Artist(s): HUBERT ROBERT (1733-1808)
Medium: Oil on canvas
Signed: With traces of a signature on the base of the column lower right: R**ERT
Dimensions: 64.00cm wide   64.30cm high (25.20 inches wide  25.31 inches high)
Provenance:

probably The Marquise de Broc; probably the Comtesse de Lantivy; Anon. sale (Madame X), Paris, Galerie Georges Petit (Maitre Henri Baudoin), 6-7 December 1926, lot 120 illustrated); Georges Wildenstein & Co.; Leonard Koetser, London; with Colnaghi, London, from whom purchased by a private collector in 2000.

Exhibition History:

probably Los Angeles, County Museum of Art, Five Centuries of European Painting, 1933, no. 35.

Description:

This beautifully painted classical landscape was probably painted by Hubert Robert in the late 1770s, drawing upon the artist’s earlier experiences of Italy, which he had visited as a young man. The prominent temple on the right of the composition with its Corinthian columns is undoubtedly inspired by the famous Temple of the Sibyl at Tivoli outside Rome, although Robert has taken considerable liberties with the surrounding landscape, which is much gentler and more low-lying than the rugged environs of Tivoli. Robert visited Tivoli during the summer of 1760, which he spent with Fragonard and the Abbé de Saint-Non in a villa rented by his patron. There he made numerous drawings of the site, a good example of which is today in Valence, Musée des Beaux-Arts. Tivoli remained one of his favourite motifs and was incorporated into many of Robert's paintings after his return to Paris in 1765. The most spectacular of these is probably the enormous canvas of 1779 now in the Château de Maisons-Lafitte in France. Many of Robert's reminiscences of Tivoli and other classical sites incorporated figures of artists sketching, although rarely in the fancy costumes shown here. The two artists are dressed in seventeenth-century costume with slashed sleeves and this may reflect the contemporary taste for exotic 'Spanish' dress advocated by Robert's patron Madame Geoffrin . Similarly Robert's works in this vein often contain humorous or pointed references to the decay and abandoned fate of many classical ruins, and here the temple itself is clearly used as a byre, from which the cattle are shown leaving for pasture. This was not entirely fanciful, for as Robert's own drawings clearly show, the spaces below the Temple of the Sibyl itself were also used as a hay barn and the Colisseum itself was used as a pasture for grazing cattle (the Campo Vacino) until the early nineteenth century.
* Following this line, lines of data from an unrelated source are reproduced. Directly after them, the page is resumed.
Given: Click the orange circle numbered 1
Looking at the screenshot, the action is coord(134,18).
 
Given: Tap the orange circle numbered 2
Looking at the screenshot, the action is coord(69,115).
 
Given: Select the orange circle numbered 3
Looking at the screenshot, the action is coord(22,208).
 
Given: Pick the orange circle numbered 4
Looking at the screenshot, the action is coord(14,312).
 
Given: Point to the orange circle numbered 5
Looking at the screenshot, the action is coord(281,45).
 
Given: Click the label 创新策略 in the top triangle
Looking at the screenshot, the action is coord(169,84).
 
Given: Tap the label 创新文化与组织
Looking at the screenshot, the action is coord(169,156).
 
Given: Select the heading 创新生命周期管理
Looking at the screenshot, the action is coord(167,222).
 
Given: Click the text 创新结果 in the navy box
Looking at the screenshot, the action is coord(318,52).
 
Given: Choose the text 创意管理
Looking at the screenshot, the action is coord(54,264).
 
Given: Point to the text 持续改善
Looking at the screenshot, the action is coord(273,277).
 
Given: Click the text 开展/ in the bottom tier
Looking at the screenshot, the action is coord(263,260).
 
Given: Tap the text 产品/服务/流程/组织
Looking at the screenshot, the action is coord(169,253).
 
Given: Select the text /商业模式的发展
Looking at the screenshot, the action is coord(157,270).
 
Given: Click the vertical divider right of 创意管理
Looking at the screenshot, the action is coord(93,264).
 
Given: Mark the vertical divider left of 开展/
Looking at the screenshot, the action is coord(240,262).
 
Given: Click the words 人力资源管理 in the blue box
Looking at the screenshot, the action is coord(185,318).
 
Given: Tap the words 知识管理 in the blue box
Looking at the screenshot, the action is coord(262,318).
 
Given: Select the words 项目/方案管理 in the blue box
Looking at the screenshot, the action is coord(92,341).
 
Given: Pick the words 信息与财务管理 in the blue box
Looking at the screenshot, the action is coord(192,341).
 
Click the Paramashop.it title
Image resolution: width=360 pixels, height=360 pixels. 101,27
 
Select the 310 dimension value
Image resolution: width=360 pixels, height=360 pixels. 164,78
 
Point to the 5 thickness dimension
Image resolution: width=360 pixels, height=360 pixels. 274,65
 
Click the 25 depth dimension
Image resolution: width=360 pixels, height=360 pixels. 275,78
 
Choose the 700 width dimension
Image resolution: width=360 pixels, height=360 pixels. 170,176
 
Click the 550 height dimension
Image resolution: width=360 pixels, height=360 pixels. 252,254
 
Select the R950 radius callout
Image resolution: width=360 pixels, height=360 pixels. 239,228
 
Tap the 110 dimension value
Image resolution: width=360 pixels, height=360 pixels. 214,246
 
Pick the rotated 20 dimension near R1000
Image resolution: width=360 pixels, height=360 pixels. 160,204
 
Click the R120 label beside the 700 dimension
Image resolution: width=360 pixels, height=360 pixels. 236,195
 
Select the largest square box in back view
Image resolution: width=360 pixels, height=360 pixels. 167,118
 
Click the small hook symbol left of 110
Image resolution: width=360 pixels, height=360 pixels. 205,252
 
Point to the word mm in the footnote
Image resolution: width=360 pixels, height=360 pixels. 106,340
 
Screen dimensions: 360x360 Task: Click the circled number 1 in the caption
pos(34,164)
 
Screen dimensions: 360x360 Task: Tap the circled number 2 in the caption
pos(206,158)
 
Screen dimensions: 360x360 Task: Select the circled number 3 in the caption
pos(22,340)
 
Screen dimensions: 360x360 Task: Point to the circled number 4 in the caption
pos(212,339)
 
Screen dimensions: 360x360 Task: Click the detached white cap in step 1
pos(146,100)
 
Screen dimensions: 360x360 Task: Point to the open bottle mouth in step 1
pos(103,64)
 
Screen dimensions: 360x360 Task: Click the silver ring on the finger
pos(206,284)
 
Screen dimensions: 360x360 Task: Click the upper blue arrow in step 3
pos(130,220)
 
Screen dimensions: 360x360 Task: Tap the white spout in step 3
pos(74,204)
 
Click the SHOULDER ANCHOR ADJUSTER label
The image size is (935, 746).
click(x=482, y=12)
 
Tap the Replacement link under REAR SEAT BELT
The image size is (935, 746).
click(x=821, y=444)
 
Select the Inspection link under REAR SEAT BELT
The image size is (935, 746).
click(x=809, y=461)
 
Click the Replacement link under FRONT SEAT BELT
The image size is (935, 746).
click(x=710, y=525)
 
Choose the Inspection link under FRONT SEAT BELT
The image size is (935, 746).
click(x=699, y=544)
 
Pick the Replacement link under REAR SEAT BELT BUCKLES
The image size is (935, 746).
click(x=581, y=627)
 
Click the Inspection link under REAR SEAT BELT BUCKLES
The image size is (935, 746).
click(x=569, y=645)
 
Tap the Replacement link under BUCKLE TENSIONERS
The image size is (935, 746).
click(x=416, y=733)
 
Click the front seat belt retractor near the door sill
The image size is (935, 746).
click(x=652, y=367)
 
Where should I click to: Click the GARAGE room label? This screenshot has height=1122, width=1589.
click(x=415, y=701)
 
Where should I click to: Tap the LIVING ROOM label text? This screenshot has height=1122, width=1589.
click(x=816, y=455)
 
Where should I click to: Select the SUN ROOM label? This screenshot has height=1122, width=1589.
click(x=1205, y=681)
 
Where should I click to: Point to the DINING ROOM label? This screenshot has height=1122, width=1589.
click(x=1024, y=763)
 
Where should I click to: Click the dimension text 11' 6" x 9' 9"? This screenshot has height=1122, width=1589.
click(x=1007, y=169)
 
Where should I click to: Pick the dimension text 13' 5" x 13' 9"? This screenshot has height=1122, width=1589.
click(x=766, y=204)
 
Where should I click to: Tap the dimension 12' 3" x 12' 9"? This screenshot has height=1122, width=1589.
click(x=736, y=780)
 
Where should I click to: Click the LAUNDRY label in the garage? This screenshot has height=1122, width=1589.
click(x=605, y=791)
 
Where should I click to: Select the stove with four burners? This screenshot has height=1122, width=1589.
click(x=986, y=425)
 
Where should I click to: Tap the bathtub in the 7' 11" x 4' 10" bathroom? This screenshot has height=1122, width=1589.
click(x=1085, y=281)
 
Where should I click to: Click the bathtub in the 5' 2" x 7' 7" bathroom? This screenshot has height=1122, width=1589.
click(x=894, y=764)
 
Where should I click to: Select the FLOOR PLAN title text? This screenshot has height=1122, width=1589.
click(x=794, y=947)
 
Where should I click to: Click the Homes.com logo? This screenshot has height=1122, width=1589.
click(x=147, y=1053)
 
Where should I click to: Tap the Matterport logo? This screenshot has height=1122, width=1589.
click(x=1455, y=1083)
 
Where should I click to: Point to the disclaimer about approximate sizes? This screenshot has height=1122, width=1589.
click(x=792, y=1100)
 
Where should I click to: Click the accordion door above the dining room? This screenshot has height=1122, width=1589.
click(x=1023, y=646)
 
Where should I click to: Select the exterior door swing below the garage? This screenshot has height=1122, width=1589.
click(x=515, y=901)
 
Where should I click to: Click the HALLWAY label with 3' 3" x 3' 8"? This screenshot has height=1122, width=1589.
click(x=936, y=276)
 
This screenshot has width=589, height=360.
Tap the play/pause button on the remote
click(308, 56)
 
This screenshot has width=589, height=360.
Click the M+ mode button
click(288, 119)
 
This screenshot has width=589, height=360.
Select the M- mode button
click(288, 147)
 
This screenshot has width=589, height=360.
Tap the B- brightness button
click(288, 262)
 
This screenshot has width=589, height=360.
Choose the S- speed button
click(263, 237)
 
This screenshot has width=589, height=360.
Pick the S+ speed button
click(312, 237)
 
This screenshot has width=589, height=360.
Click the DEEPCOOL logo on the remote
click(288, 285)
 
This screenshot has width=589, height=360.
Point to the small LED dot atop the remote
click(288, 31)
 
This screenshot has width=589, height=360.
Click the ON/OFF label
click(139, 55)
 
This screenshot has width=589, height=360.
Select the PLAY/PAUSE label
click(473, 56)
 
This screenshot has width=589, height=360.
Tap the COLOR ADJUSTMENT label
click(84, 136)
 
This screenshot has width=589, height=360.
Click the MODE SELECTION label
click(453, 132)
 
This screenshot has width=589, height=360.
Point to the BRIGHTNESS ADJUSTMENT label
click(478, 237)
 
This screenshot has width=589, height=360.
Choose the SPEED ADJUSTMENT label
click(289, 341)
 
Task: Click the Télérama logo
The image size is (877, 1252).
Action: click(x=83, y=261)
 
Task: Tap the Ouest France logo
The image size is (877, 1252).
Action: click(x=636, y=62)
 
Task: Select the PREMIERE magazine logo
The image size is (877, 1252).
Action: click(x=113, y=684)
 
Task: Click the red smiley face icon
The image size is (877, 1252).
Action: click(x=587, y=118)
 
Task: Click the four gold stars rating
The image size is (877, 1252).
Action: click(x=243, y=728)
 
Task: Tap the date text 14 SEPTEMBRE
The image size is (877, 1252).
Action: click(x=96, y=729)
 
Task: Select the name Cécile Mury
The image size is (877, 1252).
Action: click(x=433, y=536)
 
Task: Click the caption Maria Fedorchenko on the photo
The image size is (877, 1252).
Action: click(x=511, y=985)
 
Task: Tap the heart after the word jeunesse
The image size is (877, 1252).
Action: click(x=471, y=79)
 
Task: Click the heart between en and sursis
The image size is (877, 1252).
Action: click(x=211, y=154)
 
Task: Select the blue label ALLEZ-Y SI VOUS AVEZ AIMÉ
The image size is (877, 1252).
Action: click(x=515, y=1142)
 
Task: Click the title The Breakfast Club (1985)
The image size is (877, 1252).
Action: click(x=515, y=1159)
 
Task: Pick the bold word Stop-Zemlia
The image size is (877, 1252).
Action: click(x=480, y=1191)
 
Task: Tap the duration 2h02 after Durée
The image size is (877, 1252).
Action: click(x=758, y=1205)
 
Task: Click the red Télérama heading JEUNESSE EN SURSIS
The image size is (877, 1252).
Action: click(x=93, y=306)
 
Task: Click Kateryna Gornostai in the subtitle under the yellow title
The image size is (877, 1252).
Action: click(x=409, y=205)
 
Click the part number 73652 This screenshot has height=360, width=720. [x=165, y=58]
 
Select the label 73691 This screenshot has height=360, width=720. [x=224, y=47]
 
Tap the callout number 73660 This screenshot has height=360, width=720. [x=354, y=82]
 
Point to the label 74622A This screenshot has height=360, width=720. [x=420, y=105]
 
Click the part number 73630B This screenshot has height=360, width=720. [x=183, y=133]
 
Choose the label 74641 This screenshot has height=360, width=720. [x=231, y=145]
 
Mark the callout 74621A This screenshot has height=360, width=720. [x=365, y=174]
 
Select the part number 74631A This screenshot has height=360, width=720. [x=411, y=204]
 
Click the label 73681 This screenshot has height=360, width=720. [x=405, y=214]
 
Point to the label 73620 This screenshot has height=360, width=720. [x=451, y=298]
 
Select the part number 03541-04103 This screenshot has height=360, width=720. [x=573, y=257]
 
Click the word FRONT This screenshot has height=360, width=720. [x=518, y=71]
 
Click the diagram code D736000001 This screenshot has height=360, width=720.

Although a chronology for Robert's works is notoriously difficult to establish, a capriccio of 1779 of similar design and likewise including the Temple of the Sibyl is in the Louvre . This painting, which is similar in the overall lines of the composition, shows a group of young women to the left in front of a statue of abundance, while below the temple itself is a figure fishing from a stream. The fact the the young woman leaning over a rustic parapet is found in bust form in a watercolour of the Villa Pamphilj with Roman Ruins (Cleveland Museum of Art, 1774) lends further support to this dating and the same figure recurrs in The Wandering Minstrels of 1779, one of a series of six large canvasses commssioned by the comte d’Arthois for Bagatelle, now in the Metroplotian Museum, New York. The old shepherd with the wide-brimmed, upward turning hat and envelopingg cloak appears in a younger guise in a black chalk drawing of 1767-1775 in the Musee des Beaux Arts, Valence.. . Furthermore the treatment of the umbrella pinis identical with that of the same tree in Ruins with Water, one of a series of four large canvasses exhibited at the Salon of 1779 and later in the Youssoupov collection. These correspondances suggest that this charming picture was probably executed by Robert in the late 1770s.